The Centre for Impact Investing at the technology innovation centre MaRS in Toronto is working on an investment platform that will corral impact investing projects for investors to pick and choose.

"This would be the ability to invest directly in companies, in particular, that have a positive impact, as well as deliver the potential for financial returns," said Adam Spence, director of Social Venture Connexion at MaRS.

It would be a grouping of different projects from independent platforms in Canada. Some of those may include, Mr. Spence noted, co-operatives such as SolarShare in Toronto, which allows investors to invest in bonds specifically to finance solar-power projects in Ontario. ZooShare is another, also in Toronto, enabling investors to help finance the construction of a biogas plant at the Toronto Zoo to use manure and waste for generating renewable power.

"There are entities that are doing it on their own, but we are looking to aggregate that and provide a single access point for investors," Mr. Spence said.

This is where most investors will pause and ask the obvious question: What about risk and return?

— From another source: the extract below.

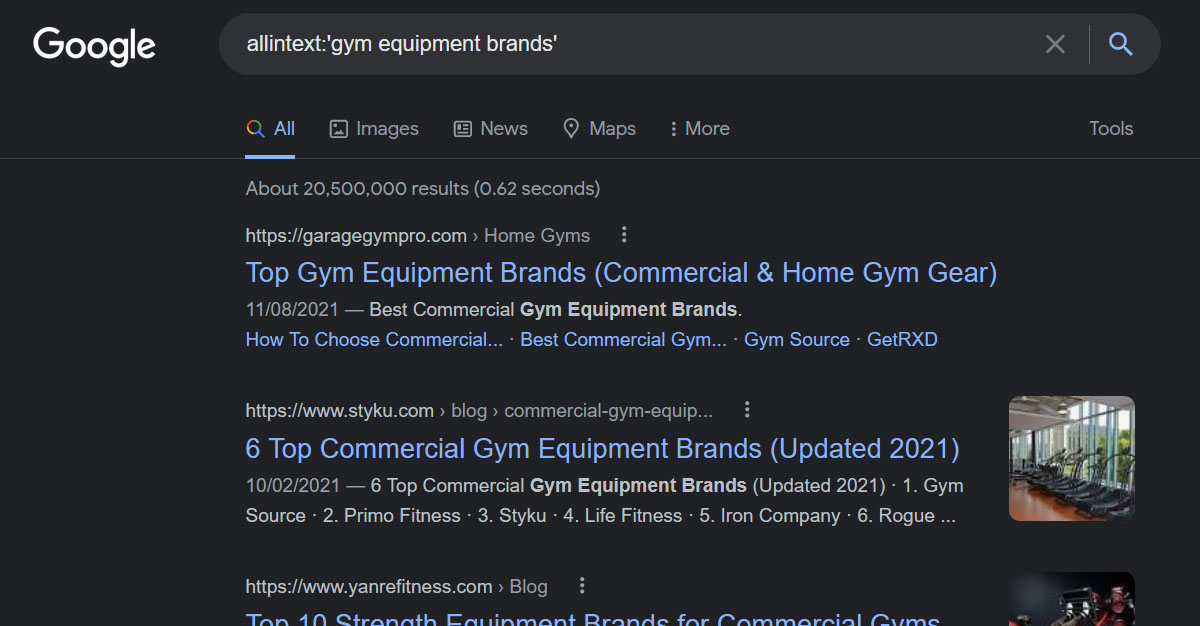Clear the search query with X icon
This screenshot has width=1200, height=626.
(1055, 44)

With smaller co-operative investments, such as SolarShare's bonds, the return is fixed. SolarShare's five-year bond's annual rate of return is 5 per cent. Its 15-year bond is 6 per cent. Note that these kinds of investments can vary as to whether they can be invested through a registered retirement savings plan, and there is typically not a market for these investments outside of the co-operative. They are meant to be bought and held for the duration.

On the other hand, SRI funds, or simply funds with a more conscientious, ESG-minded philosophy are regular investment funds, and those that tend to have broad holdings – "plain vanilla," as RBC's Mr. Milne describes them – generally post returns similar to other broader market funds over the long term. The Responsible Investment Association cites research showing more than 2,000 studies that suggest "a positive correlation between ESG investing and financial outperformance."

Performance can differ, though, in the short term with more specialized funds. "Over recent years we have started to see some more thematic SRI funds being offered," Mr. Milne said. "These funds can be more focused on a particular sector [for example a water- or climate-focused fund] and can often invest in smaller companies, which means they tend to be higher risk."

At the same time, there is also the argument that responsible investing can provide shelter from broader market cycles. As Ms. Gauthier said, "Because you're investing in aspects of the market or in themes and sectors that are quite different than what a traditional portfolio might look like, they are very counter cyclical."